--- Excerpt provided ---

The resources.py file requires a module level register_resource() function to include any additional resources for Chalice to manage for the application. The register_resources() function only accepts an app object representing the Chalice application. Within the register_reources() function, users must use the app.resource() method to include the resource in the application. Currently, the app.resource() will only allow one argument being the resource class to be registered. Furthermore, all resources registered must have a unique logical name. The logical name for a Chalice resource is the either the class name of the resource or the value of the name property of a Chalice resource class.

To actually declare a managed resource, users must first import the appropriate resource class from the chalice.resources.<service-name> module. Then they must subclass from the desired resource class and provide the appropriate class properties to configure the resource.

In the original example, the user first imports the Table class to use to declare a DynamoDB table for their Chalice application. The user then creates a new class MyTable from the Table class to flush out the properties of the DynamoDB table they want. As it relates to the configurable class properties of a DynamoDB table, they are as follows:

name: Is the name of the logical name of the table in their application. It is important to note that the name of the DynamoDB table will not actually match this value in order to support stages. If this value is not provided, the name of the class will be used as the logical name for the table in the application. In general, all resource classes must allow users to set the name property.
key_schema: The KeySchema parameter to DynamoDB CreateTable API. This defines what the hash key and potential a range key is for the table. This value is required.
attribute_definitions: The AttributeDefinitions paramter to DynamoDB CreateTable API. This defines the types of the specified keys. This value is required.
provisioned_throughput: The ProvisionedThroughput parameter to DynamoDB CreateTable API. This defines the read and write capacity for a DynamoDB table. This value is required.

With the resources.py fully flushed out Chalice will then deploy all of the resources registered to the application in the register_resources() function.

The resources then can be accessed from within the Chalice application. With the addition of the resources.py file, the chalice.Chalice app object will be updated to include a resources property.

class Chalice(object):
    ...
    self.resources = Resources()

The resources property serves as a way of referencing values for deployed resources.

---

◆ Requirement a
Convert the records, from their first line up to and including the line with "Offices for rent in District 2 (141, 1518)", into a JSON list of strings with one string per line and blank lines omitted.

--- Task material ---

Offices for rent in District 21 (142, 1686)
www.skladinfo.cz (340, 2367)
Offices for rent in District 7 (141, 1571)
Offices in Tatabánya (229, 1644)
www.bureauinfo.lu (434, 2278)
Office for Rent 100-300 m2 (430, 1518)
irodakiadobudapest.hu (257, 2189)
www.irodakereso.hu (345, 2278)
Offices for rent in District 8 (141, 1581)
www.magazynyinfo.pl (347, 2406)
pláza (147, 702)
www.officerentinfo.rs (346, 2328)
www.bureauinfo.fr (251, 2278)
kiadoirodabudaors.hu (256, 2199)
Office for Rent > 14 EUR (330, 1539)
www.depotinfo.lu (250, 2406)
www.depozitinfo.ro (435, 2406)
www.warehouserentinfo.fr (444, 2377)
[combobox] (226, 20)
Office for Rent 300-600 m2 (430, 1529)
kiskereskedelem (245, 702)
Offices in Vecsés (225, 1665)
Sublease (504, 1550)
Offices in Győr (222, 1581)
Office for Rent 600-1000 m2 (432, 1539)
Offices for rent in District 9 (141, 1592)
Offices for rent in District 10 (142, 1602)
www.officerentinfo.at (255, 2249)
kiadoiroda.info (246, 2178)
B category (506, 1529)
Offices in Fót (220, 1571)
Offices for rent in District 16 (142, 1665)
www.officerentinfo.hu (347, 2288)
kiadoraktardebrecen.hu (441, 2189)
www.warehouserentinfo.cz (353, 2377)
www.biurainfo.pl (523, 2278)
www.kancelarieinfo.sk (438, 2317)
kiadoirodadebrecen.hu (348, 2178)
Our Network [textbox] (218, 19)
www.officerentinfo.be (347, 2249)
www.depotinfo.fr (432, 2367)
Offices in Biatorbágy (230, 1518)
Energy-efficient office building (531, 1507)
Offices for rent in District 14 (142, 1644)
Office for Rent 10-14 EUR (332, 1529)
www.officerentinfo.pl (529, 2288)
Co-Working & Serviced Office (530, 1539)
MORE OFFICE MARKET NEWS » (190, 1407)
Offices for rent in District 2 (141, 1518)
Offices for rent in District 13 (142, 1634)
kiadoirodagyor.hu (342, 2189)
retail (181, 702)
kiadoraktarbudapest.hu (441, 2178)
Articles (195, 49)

---

◆ Requirement b
According to the excerpt on Chalice resources, what property is added to the chalice.Chalice app object when the resources.py file is included?

◆ Solution a
[
  "Offices for rent in District 21 (142, 1686)",
  "www.skladinfo.cz (340, 2367)",
  "Offices for rent in District 7 (141, 1571)",
  "Offices in Tatabánya (229, 1644)",
  "www.bureauinfo.lu (434, 2278)",
  "Office for Rent 100-300 m2 (430, 1518)",
  "irodakiadobudapest.hu (257, 2189)",
  "www.irodakereso.hu (345, 2278)",
  "Offices for rent in District 8 (141, 1581)",
  "www.magazynyinfo.pl (347, 2406)",
  "pláza (147, 702)",
  "www.officerentinfo.rs (346, 2328)",
  "www.bureauinfo.fr (251, 2278)",
  "kiadoirodabudaors.hu (256, 2199)",
  "Office for Rent > 14 EUR (330, 1539)",
  "www.depotinfo.lu (250, 2406)",
  "www.depozitinfo.ro (435, 2406)",
  "www.warehouserentinfo.fr (444, 2377)",
  "[combobox] (226, 20)",
  "Office for Rent 300-600 m2 (430, 1529)",
  "kiskereskedelem (245, 702)",
  "Offices in Vecsés (225, 1665)",
  "Sublease (504, 1550)",
  "Offices in Győr (222, 1581)",
  "Office for Rent 600-1000 m2 (432, 1539)",
  "Offices for rent in District 9 (141, 1592)",
  "Offices for rent in District 10 (142, 1602)",
  "www.officerentinfo.at (255, 2249)",
  "kiadoiroda.info (246, 2178)",
  "B category (506, 1529)",
  "Offices in Fót (220, 1571)",
  "Offices for rent in District 16 (142, 1665)",
  "www.officerentinfo.hu (347, 2288)",
  "kiadoraktardebrecen.hu (441, 2189)",
  "www.warehouserentinfo.cz (353, 2377)",
  "www.biurainfo.pl (523, 2278)",
  "www.kancelarieinfo.sk (438, 2317)",
  "kiadoirodadebrecen.hu (348, 2178)",
  "Our Network [textbox] (218, 19)",
  "www.officerentinfo.be (347, 2249)",
  "www.depotinfo.fr (432, 2367)",
  "Offices in Biatorbágy (230, 1518)",
  "Energy-efficient office building (531, 1507)",
  "Offices for rent in District 14 (142, 1644)",
  "Office for Rent 10-14 EUR (332, 1529)",
  "www.officerentinfo.pl (529, 2288)",
  "Co-Working & Serviced Office (530, 1539)",
  "MORE OFFICE MARKET NEWS » (190, 1407)",
  "Offices for rent in District 2 (141, 1518)"
]

◆ Solution b
A resources property.